Activity - Each line from the line containing "Image resolution: width=990" through the last line of the entries is to be reproduced exactly as it stands.

Record excerpts below:

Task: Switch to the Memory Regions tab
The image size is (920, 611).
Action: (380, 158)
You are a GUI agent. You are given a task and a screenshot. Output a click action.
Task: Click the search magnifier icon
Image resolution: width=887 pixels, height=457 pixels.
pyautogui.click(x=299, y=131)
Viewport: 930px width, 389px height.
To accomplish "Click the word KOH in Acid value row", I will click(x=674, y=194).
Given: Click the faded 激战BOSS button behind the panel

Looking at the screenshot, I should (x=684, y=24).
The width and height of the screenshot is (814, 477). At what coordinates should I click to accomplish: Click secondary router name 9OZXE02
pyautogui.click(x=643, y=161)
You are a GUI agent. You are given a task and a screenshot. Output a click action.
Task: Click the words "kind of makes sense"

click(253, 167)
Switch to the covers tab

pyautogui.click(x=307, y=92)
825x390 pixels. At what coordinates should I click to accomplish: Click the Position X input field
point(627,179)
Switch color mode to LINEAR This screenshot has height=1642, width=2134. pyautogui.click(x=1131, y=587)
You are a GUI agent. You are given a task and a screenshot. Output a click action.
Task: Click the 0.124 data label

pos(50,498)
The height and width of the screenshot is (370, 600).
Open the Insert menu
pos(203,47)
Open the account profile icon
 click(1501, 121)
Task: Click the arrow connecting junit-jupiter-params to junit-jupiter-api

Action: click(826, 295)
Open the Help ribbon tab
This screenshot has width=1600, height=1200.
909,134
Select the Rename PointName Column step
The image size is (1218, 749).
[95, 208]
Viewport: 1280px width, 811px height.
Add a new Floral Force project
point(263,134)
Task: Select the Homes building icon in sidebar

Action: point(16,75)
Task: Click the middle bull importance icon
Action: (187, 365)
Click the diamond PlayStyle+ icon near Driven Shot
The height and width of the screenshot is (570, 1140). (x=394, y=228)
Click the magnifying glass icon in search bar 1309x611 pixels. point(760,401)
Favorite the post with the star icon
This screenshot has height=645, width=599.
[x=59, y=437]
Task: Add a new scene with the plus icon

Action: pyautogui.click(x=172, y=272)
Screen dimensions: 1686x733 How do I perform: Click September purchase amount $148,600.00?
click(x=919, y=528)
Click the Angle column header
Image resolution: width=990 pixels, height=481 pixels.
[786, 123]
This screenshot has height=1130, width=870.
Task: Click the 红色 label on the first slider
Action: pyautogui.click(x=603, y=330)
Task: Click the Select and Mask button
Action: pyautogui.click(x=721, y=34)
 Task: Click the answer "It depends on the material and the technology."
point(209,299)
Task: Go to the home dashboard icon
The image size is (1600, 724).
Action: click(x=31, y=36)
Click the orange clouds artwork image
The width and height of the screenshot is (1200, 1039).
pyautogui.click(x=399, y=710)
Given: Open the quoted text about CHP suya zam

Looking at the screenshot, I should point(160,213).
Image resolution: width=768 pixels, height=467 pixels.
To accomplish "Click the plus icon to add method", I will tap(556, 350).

End of Record excerpts.

Output of the exercise -
Image resolution: width=990 pixels, height=481 pixels.
[786, 123]
This screenshot has height=1130, width=870.
Task: Click the 红色 label on the first slider
Action: pyautogui.click(x=603, y=330)
Task: Click the Select and Mask button
Action: pyautogui.click(x=721, y=34)
 Task: Click the answer "It depends on the material and the technology."
point(209,299)
Task: Go to the home dashboard icon
The image size is (1600, 724).
Action: click(x=31, y=36)
Click the orange clouds artwork image
The width and height of the screenshot is (1200, 1039).
pyautogui.click(x=399, y=710)
Given: Open the quoted text about CHP suya zam

Looking at the screenshot, I should point(160,213).
Image resolution: width=768 pixels, height=467 pixels.
To accomplish "Click the plus icon to add method", I will tap(556, 350).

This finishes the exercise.